- _SELECTION_

## begin

/2021-TXtreme

Codes to reproduce the paper "How unprecedented was the February 2021 Texas cold snap?" by James Doss-Gollin, David J. Farnham, Upmanu Lall, and Vijay Modi

Primary LanguageJupyter NotebookGNU General Public License v3.0GPL-3.0

jdossgollin/2021-TXtreme

Welcome to the code repository for the paper "How unprecedented was the February 2021 Texas cold snap?" by James Doss-Gollin (Rice), David J. Farnham (Carnegie Institute for Science), Upmanu Lall (Columbia), and Vijay Modi (Columbia).

How to cite

This paper is available OPEN ACCESS in the journal Environmental Research Letters. To cite our results and/or methods, please cite it as something like:

@article{doss-gollin_txtreme:2021,
  title = {How Unprecedented Was the {{February}} 2021 {{Texas}} Cold Snap?},
  author = {{Doss-Gollin}, James and Farnham, David J. and Lall, Upmanu and Modi, Vijay},
  year = {2021},
  issn = {1748-9326},
  doi = {10.1088/1748-9326/ac0278},
  journal = {Environmental Research Letters},
}

Several summaries of this work are available:

For researchers

We strive to make our work accessible to an inquiring public and to the scientific community. Thus we use only publicly available data sets. All code is posted on this repository.

The following sections outline the steps you can take to examine and reproduce our work.

## end

- _GIVEN ENTRIES_
## begin

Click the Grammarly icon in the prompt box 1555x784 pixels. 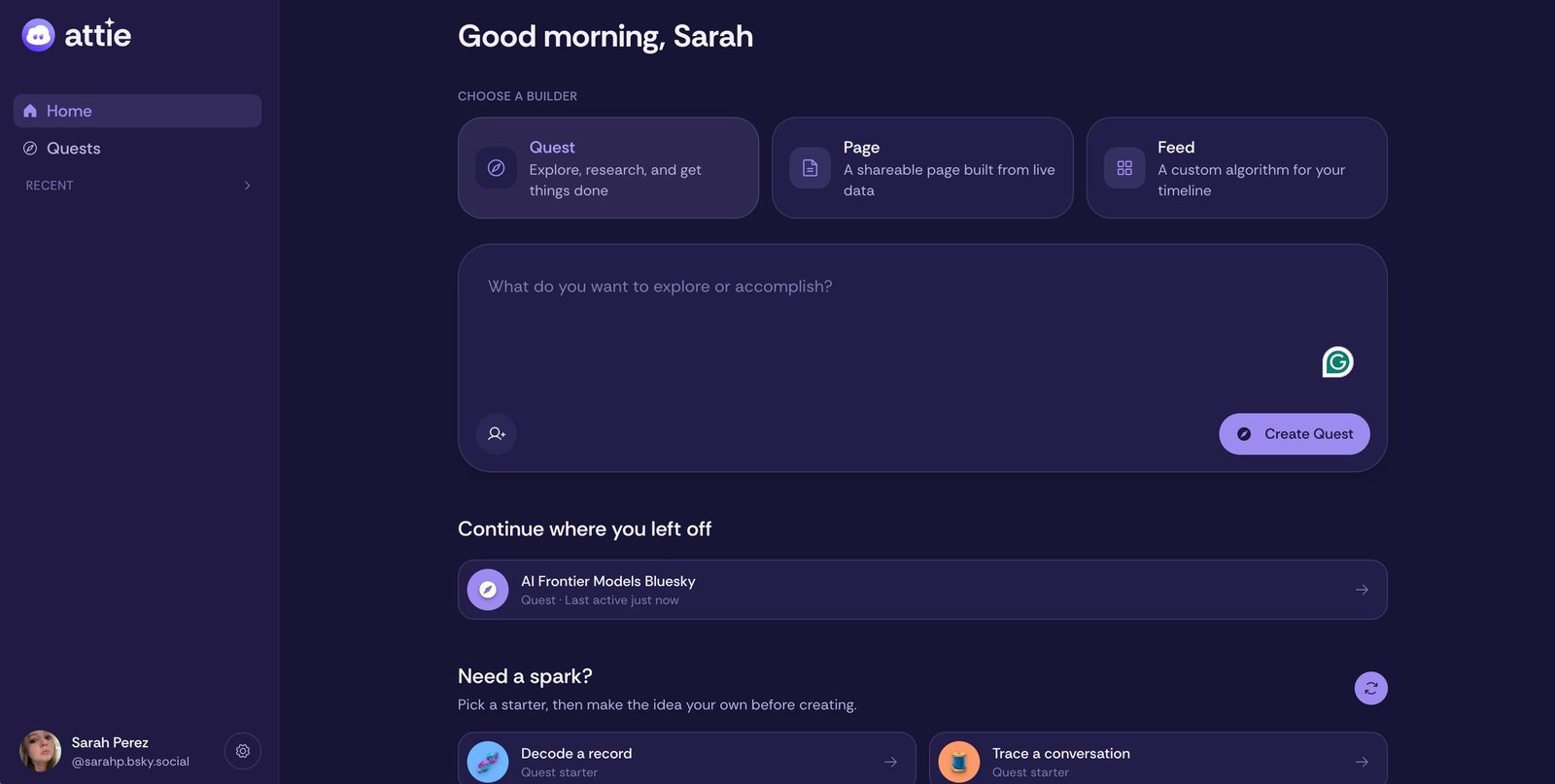[x=1338, y=362]
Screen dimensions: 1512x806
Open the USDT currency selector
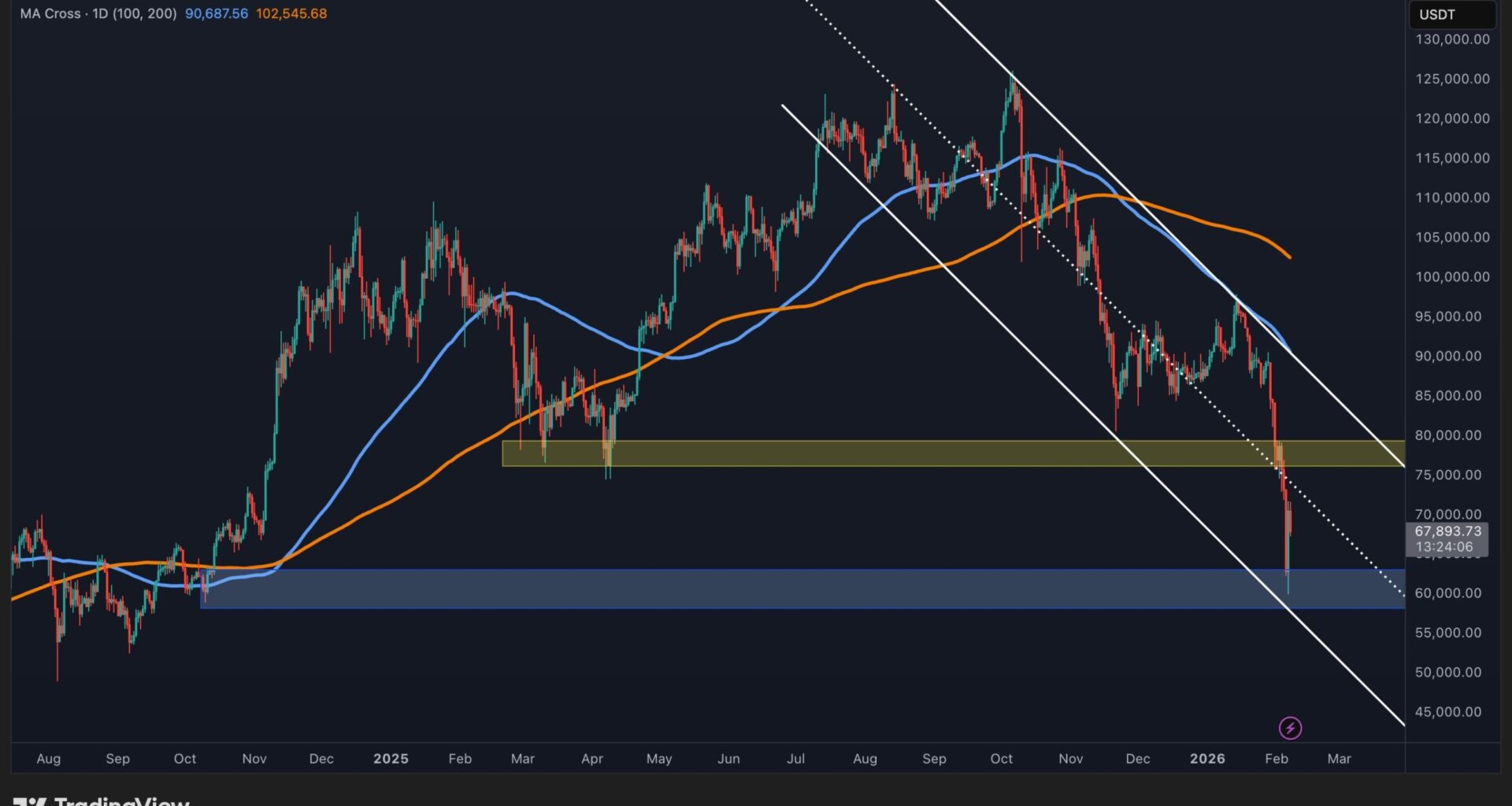(1450, 14)

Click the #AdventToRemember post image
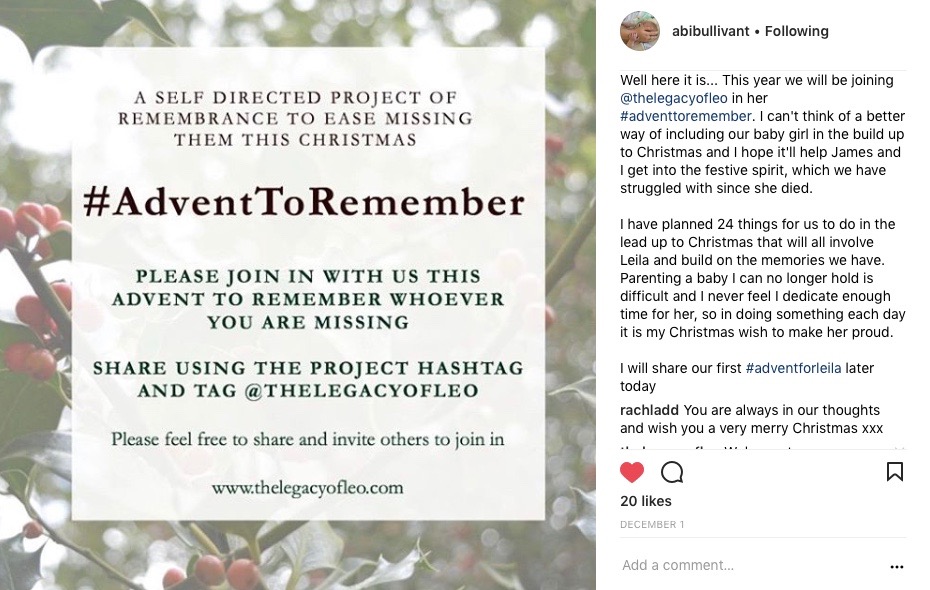pyautogui.click(x=298, y=295)
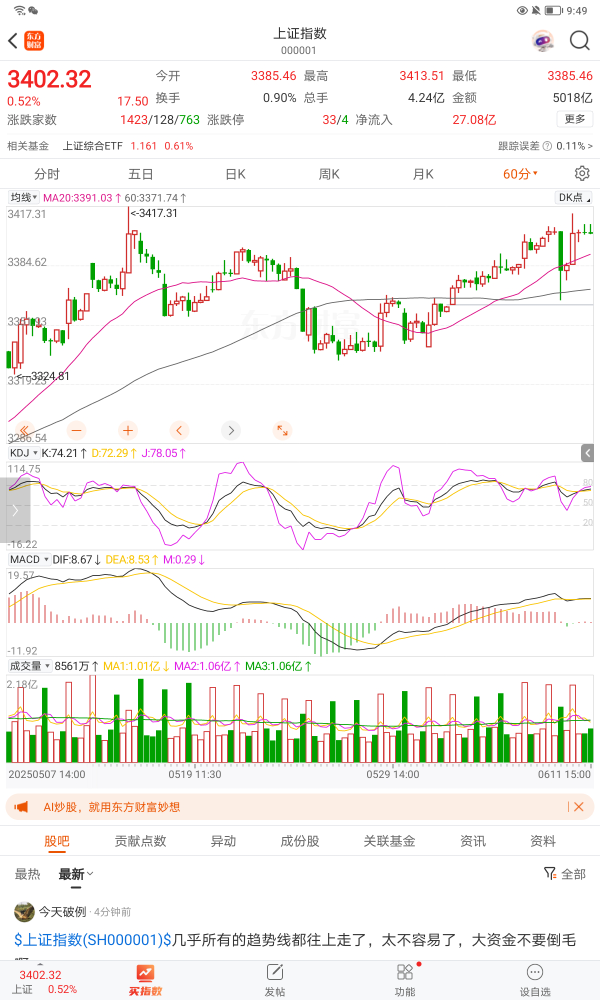Image resolution: width=600 pixels, height=1000 pixels.
Task: Expand the 60分 period dropdown
Action: 520,173
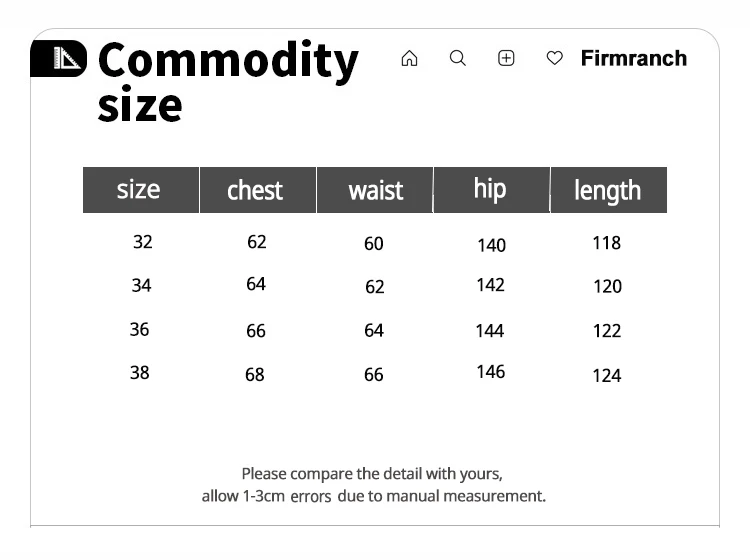Click the Commodity size heading
Screen dimensions: 750x560
tap(227, 82)
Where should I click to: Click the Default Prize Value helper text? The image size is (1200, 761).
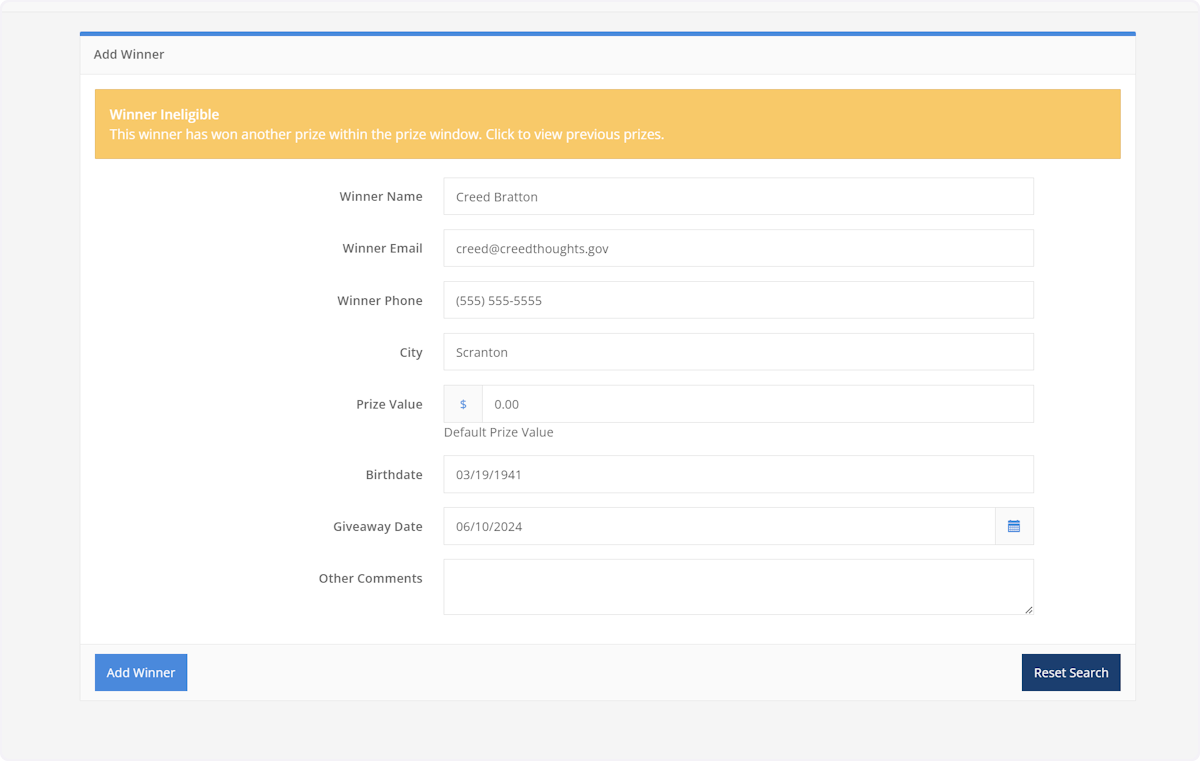pyautogui.click(x=498, y=431)
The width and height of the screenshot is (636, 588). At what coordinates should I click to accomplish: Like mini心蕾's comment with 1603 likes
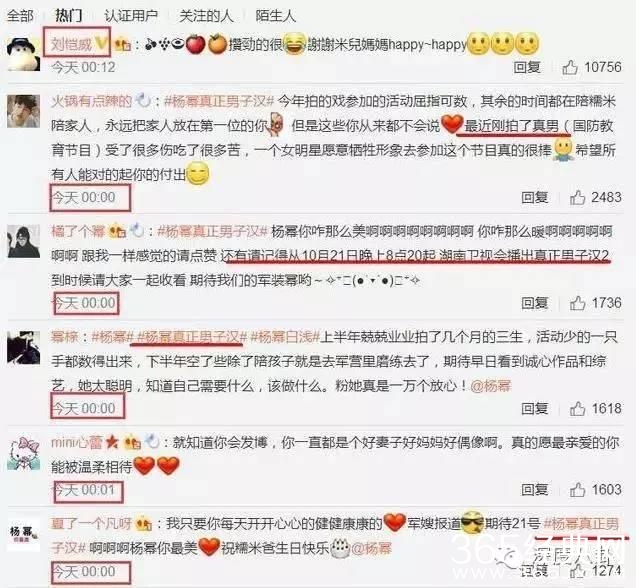tap(577, 490)
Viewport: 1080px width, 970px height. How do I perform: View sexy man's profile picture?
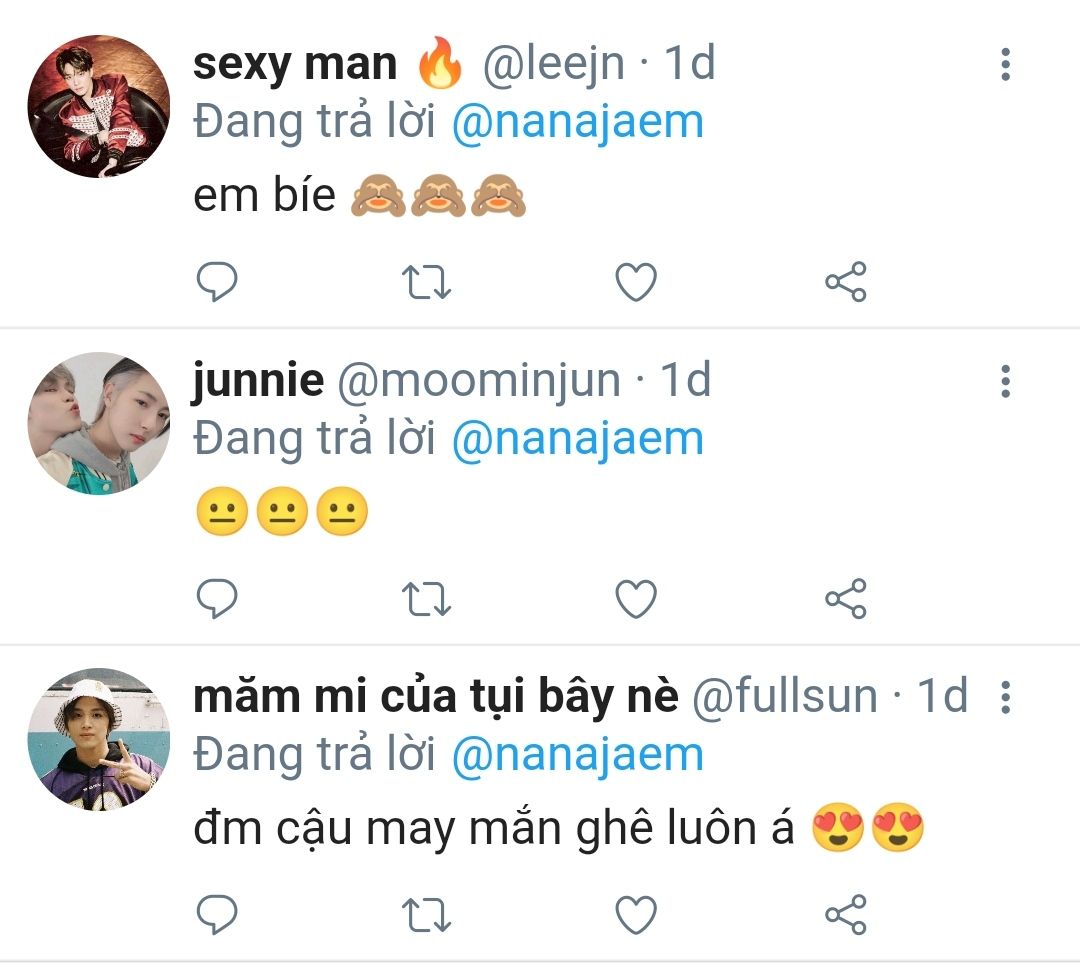98,106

## end

- _THINGS TO DO_
- 1) Name every author of the paper that the Texas cold snap repository page describes.
- 2) Continue the Texas cold snap repository page after its last sentence.

- _RESULTS OF THE EXERCISE_
- 1) James Doss-Gollin, David J. Farnham, Upmanu Lall, Vijay Modi

- 2)
Important comment on updates and versioning

Some edits to this repository have been made since the paper was published (e.g., to run for more years). You will find that the current results differ from our published paper in minor ways, becasue we are using more data (we have added 1940-1949 and through nearly the present day in ERA5). We have made some other minor edits to our code to add clarity or address code deprecation; this should not meanintfully affect results. For the exact version of our codes used to generate the published results, a permananent repository is available on Zenodo DOI.

Repository organization

  • LICENSE describes the terms of the GNU GENERAL PUBLIC LICENSE under which our code is licensed. This is a "free, copyleft license".
  • README.md is what you are looking at
  • Snakefile implements our workflow. From the Snakemake documentation: "The Snakemake workflow management system is a tool to create reproducible and scalable data analyses. Workflows are described via a human readable, Python based language."
  • codebase/ provides a Python package that various scripts use. Modules are provided to read the GHCN data (read_ghcn), to keep track of the directory path structure (path), to parse the input data sources (data), to perform common calculations (calc), and to add features for interacting with figures (fig)
  • data/ contains only raw inputs, stored in data/raw. If you reproduce our codes (see instructions below), approximately 60 GB of data will be downloaded to `data/processed.
  • doc/ contains latex files for our paper submissions. You shouldn't need to compile these because our paper is available open access, but you're welcome to browse. One useful thing you might do here is to identify which figure (in fig/) is used in the text!
  • environment.yml specifies the conda environment used. This should be sufficient to install all required packages for reproducibility. In case you run into issues, conda.txt specifies the exact versions of all packages used.
  • fig/ contains final versions of all our figures in both vector graphic (.pdf) and image (.jpg) formats. All are generated by our source code except for EGOVA.pdf, which is generated from the EGOVA tool produced by Edgar Virgüez. If you want to use these figures, you are responsible for complying with the policies of Environmental Research Letters, but we mainly ask that you cite our paper when you do so.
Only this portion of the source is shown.